Kur’an’ın Meydan Okumasındaki Sekiz Mertebe

Kur’an pek çok ayetleriyle inanmayanları muaraza etmeye, yani onun bir benzerini getirmeye davet etmektedir. Üstad Bediüzzaman Hz. Kur’an’ın bu daveti sekiz mertebe olarak ortaya koyduğunu mealen şöyle anlatır:

1. Yüksek edebiyatıyla,  gaybden verdiği haberleriyle, ihtivâ ettiği ilimlerle, ve yüksek hakikatleriyle berâber, Kur’ân’ın tam mislini ve benzerini, ümmî bir şahıstan getiriniz!

2. Eğer böylece benzerini getirmeye gücünüz yetmiyor ise, uydurma şeylerden olsun yalnız belâğat ve edebiyatının benzerini getiriniz!

3. Eğer buna kudretiniz yetmezse, Kur’ân’ın tamamına değil, on sûresine benzer getiriniz!

4. Eğer bunu da yapamadıysanız, uzun bir sûresinin benzerini yapınız!

5. Eğer bu da size kolay değilse, kısa bir sûresinin benzerini olsun yapınız!

6. Eğer ümmî bir şahıstan getiremediyseniz, âlim ve kâtib bir şahıstan olsun getiriniz!
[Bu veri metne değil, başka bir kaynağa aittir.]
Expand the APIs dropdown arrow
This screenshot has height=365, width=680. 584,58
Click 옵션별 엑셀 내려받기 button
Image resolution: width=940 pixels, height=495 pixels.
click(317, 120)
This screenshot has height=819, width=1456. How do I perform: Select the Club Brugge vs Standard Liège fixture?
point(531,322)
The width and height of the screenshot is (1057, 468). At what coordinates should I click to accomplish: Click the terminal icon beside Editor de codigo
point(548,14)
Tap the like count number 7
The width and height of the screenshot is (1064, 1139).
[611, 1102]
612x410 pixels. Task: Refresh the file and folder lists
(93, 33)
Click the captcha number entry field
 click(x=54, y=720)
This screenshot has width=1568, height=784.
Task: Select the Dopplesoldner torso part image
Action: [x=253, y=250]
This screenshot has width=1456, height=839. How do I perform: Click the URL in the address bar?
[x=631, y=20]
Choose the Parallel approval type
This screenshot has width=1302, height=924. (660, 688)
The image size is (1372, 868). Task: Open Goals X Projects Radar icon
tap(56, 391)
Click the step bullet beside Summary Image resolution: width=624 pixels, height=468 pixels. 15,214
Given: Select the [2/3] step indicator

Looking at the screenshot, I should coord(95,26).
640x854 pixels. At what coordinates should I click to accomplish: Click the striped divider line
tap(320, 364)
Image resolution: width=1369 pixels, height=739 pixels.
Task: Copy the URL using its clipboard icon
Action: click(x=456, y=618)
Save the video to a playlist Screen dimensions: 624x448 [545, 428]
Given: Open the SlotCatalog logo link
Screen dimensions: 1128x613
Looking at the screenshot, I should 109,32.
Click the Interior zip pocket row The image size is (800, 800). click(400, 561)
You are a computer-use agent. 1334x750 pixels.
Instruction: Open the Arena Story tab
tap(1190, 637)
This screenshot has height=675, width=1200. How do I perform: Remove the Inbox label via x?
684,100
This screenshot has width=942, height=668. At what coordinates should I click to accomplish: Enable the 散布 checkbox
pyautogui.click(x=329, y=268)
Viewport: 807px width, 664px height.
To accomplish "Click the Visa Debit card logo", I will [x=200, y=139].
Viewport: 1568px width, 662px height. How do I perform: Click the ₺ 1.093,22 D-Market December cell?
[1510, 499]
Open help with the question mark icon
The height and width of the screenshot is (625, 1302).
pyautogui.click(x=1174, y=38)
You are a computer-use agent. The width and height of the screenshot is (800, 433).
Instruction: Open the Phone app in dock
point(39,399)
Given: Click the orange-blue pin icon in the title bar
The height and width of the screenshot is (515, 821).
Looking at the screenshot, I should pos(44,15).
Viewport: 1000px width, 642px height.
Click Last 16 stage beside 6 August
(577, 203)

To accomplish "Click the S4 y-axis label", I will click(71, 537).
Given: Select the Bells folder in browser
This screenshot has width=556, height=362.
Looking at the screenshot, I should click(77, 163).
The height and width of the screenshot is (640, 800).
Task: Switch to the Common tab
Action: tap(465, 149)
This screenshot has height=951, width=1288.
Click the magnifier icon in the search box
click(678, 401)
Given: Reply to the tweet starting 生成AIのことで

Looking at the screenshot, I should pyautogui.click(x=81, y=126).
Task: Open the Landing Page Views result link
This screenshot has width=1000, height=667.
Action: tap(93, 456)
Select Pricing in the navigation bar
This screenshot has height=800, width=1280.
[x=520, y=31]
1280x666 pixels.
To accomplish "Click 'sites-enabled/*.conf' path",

7. Şâyet buna da imkân bulamadıysanız, birbirinize yardım ederek ve eski güzel eserleri, hattâ istikbâldekileri de yardıma çağırarak olsun yapınız!

8. Bunu da yapamazsanız, bütün âlimleriniz, belâğatçılarınız, hatta taptığınız putlarınız size yardım etsin! Hatta bütün insanlar ve cinler de size yardım etsinler! Yoksa din, can, mal ve aileleriniz dünyada ve âhirette de büyük tehlikeye düşecektir.”

İşte Kur’ân yalnız nazil olduğu yirmi üç senede değil, bin dört yüz seneden beri cin ve insanlara karşı bu meydan okumayı yaptığı hâlde, o zamanın insanları susup karşılık veremediği gibi, bugün için de tüm insanlık kısa bir suresine benzer getirmekten âciz kalmaktadır.

Meşhur belâğat imamı Câhız’ın dediği gibi: “Muâraza-i bi’l-hurûf mümkün olmadığından, muhârebe-i bi’s-süyûfa mecbur oldular.” Yani harflerle benzer getiremediklerinden kılıçlarla harb etmeye mecbur kaldılar! Harflerle yapamadıklarını, harblerle yapmak istediler!